__Texto de apoio__:
------------------------------------------------

25 de Agosto de 2020, Terça-feira: Guias cegos! Vós filtrais o mosquito, mas engolis o camelo (v. 24).

21ª Semana do Tempo Comum 

Leitura: 2Ts 2,1-3a.14-17

A segunda carta aos Tessalonicenses corrige algumas expectativas exageradas naquela comunidade a respeito da parusia (segunda volta de Cristo no fim dos tempos) que a primeira carta poderia ter provocada. Por isso, alguns peritos pensam num discípulo do apóstolo como autor desta carta usando o nome de Paulo para mostrar sua fidelidade ao mestre (pseudepigrafia).

No que se refere à vinda de nosso Senhor Jesus Cristo e à nossa união com ele, nós vos pedimos, irmãos: não deixeis tão facilmente transtornar a vossa cabeça, nem vos alarmeis por causa de alguma revelação, ou carta atribuída a nós, afirmando que o Dia do Senhor está próximo. Que ninguém vos engane de modo algum (vv. 1-3a).

A parusia (a “vinda de nosso Senhor Jesus Cristo” no final dos tempos) já foi descrita na primeira carta (1Ts 4,13-5,11). Não se previa a data exata da Vinda, mas sublinhou sua proximidade: “O dia do Senhor virá como um ladrão noturno” (cf. Mt 24,43p); é preciso vigiar porque o tempo é breve (1Cor 7,26-31; 2Cor 6,2). O próprio Paulo ainda pensava na possibilidade de estar vivo quando acontecer esta vinda do Senhor (cf. 1Ts 4,15; 1Cor 15,51s). Sua vinda é nossa “(re)união” com ele: encontro desejável e libertador (cf. 1Ts 4,17).

------------------------------------------------

(Itens sobre a localização de palavras e elementos)

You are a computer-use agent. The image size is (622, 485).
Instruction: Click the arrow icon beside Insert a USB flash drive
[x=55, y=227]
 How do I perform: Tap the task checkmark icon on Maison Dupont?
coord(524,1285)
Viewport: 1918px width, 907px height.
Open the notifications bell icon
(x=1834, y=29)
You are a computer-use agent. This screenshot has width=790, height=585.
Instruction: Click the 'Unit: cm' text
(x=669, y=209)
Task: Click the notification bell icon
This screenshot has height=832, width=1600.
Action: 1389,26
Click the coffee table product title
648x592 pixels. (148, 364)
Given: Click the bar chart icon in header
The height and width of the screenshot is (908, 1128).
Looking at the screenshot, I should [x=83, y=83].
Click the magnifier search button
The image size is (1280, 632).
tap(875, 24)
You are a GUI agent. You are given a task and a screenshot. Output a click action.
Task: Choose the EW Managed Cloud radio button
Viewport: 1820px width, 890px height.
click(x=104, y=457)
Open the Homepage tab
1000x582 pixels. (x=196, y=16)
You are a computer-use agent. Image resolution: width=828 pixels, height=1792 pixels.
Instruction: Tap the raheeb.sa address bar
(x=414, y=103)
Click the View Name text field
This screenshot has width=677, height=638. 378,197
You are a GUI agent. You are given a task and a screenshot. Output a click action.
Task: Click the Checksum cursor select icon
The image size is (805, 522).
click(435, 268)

------------------------------------------------

__Atividades propostas__:
1. No texto de apoio sobre a segunda carta aos Tessalonicenses, o que significa o termo "parusia"?
2. Retome o texto de apoio sobre a segunda carta aos Tessalonicenses e dê continuidade a ele a partir do ponto em que termina.

__Respostas da atividade__:
1. A segunda volta de Cristo no fim dos tempos.

2.
“Alguma revelação, ou carta atribuída a nós”; pode-se ligar esta última expressão aos três termos em v. 2: “revelação”, “carta”, “afirmação”. Nossa liturgia a relacionam apenas ao termo “carta” e aí veem então a possibilidade de uma alusão a uma carta falsa. O apóstolo Paulo provavelmente deixou entrever a possibilidade da vinda próxima do Senhor, tanto nas suas instruções orais como nas suas cartas (cf. 1Ts 2,19; 3,13; 4,15-17; 5,4; 1Cor 7,29-31; 15,51s). Mais tarde os tessalonicenses acreditam que já viviam este período privilegiado da história da salvação (cf. 2Cor 6,2: “Eis agora o dia da salvação”).

Pelo aumento de dificuldades e perseguições, uma onda de boatos deve ter se espalhados, anunciando que estava próxima a vinda gloriosa de Jesus. Isso causou confusão e espanto, como as notícias que volta e meia anunciam o fim do mundo. O autor da carta desmente tais boatos: “O Dia do Senhor está próximo”; outros traduzem o perfeito grego com valor de presente, “já chegou, já está aqui”. Mc 13,7p também convida os cristãos a não se deixar “enganar” e atemorizar. Esta recomendação parece própria dos apocalipses.

Na escatologia (doutrina sobre as últimas coisas, pós-morte, fim do mundo, juízo final etc.), muitas vezes temos a tensão entre “já” e “ainda não”. O reino de Deus “já” chegou com Jesus (cf. Mc 1,15), mas “ainda não” se realizou em plenitude: o mal no mundo será vencido somente “no último dia”, ou seja, na parusia (volta triunfal de Cristo, cf. Mc 13p; Ap). Também no quarto evangelho temos a escatologia presente que parece ter sido corrigida por uma redação posterior para evitar o mesmo mal-entendido (cf. Jo 5,24s.28s).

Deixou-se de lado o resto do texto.